I am a great fan of Friedrich Schleiermacher, the 19th century German theologian, and especially of his central work Der christliche Glaube nach den Grundsätzen der evangelischen Kirche, translated in an oversimplification into English as The Christian Faith. And since we are discussing something as profound and dare I say mysterious as the nature of God in trinity, I thought we might use Schleiermacher to clarify. Here he writes about the unity of God:

As to the unity of God- strictly taken it can never be an attribute of a thing that it only exists in a definite number. It is not an attribute of the hand to be dual; but it is of a human to have two hands, and of a monkey to have four. In the same way it could be an attribute of the world to be ruled by One God only, but not of God to be One only. And so if a divine attribute is here in question, we must turn away from mere number; and in that case what we have first to insist upon is the general expression that God has no equal, which, of course, our language can more distinctly express by ‘uniqueness.’ And inasmuch as many similars are always of the same kind of species, the individual beings representing the existence of the species and the species the essence of the individuals, it might be said that the unity or uniqueness of God is that attribute in virtue of which there is no distinction of essence and existence.

Whew!
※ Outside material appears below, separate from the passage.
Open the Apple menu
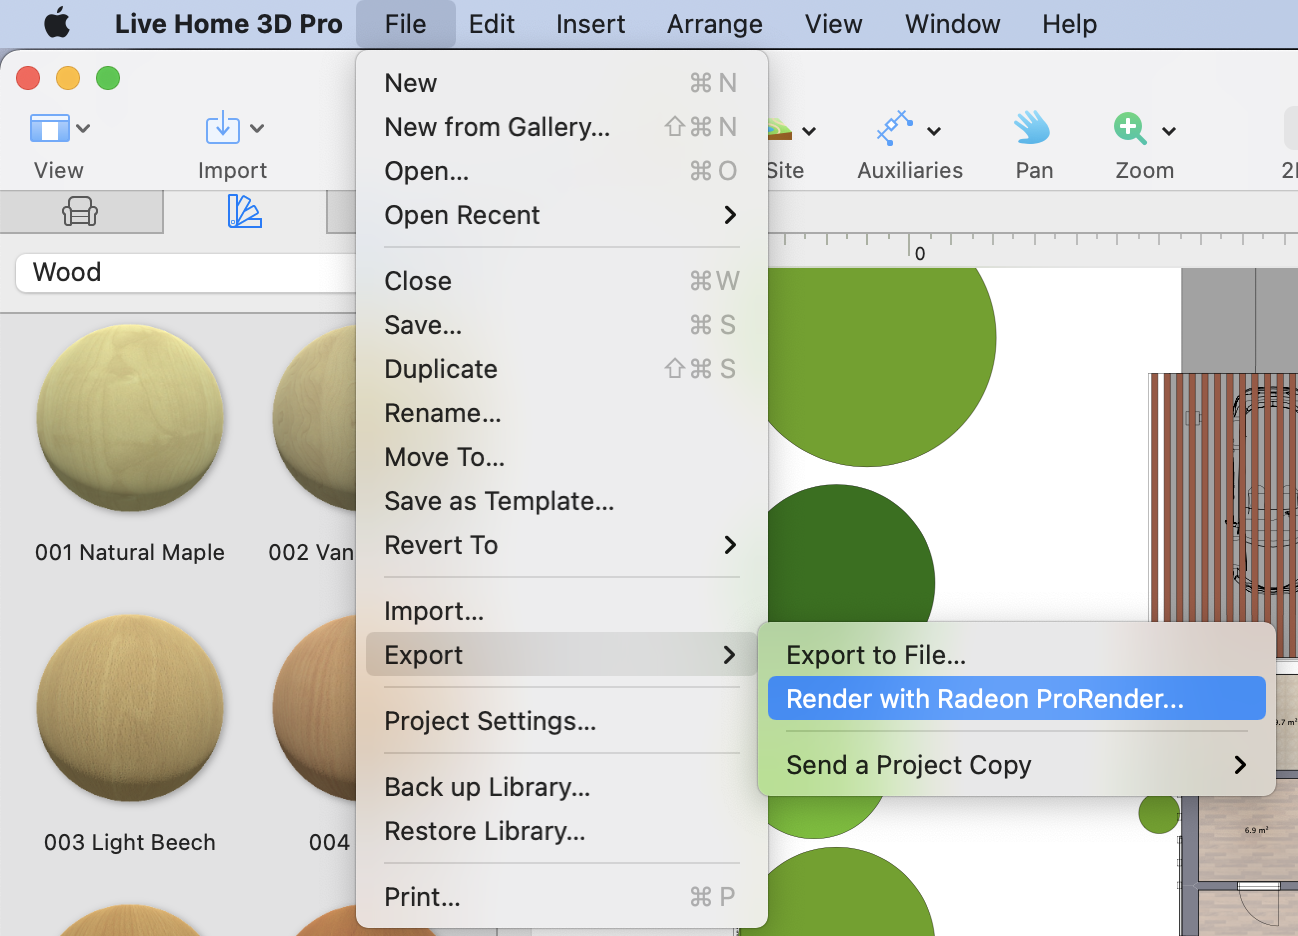1298x936 pixels. (56, 23)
I’m glad we got that cleared up! Seriously, there are countless approaches to the concept of Trinity and they are all just about that clear. In fact, at Harvard I took a class on Trinitarianism from the famed feminist Anglican priest-theologian Sarah Coakley who used as a framing question for the course “Why three?” When it was over I wanted to ask “Why one?” The course had done a great job of showing that God was God, that Jesus was God in some way, that the Spirit was God in some way, though in what way the Spirit… trust me, you don’t want to know… it has to do with whether the Spirit proceeds from the Creator or from the Creator and Redeemer, the technical term filioque… it’s a train wreck! At the end of the class it looked more like three gods than one. It doesn’t help that the ancient Greek words used in these debates don’t translate well into English, or that in the bloody battles for orthodoxy, the one with the sword could declare something with certainty even if it was uncertain!
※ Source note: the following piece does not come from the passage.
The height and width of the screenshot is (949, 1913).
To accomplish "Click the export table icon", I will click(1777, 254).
So lest there be any question about what I believe about the Trinity, let me put it out there. I do not believe God is a Trinity. I believe the nature of God is unknowable, that Trinity is one way for us to understand God’s nature, but when we start making definitive claims we run into trouble. In fact, as if you aren’t already bored, I will share with you the term for this dilemma. It is the problem of predication. If you crawled into a way-back machine and went back to middle school English class, you might recall that predicates are the descriptive parts of a phrase. In a simple sentence you have a subject then a predicate. It asserts or affirms something about the subject. For example, if I say “The ball is red,” “is red” is the predicate.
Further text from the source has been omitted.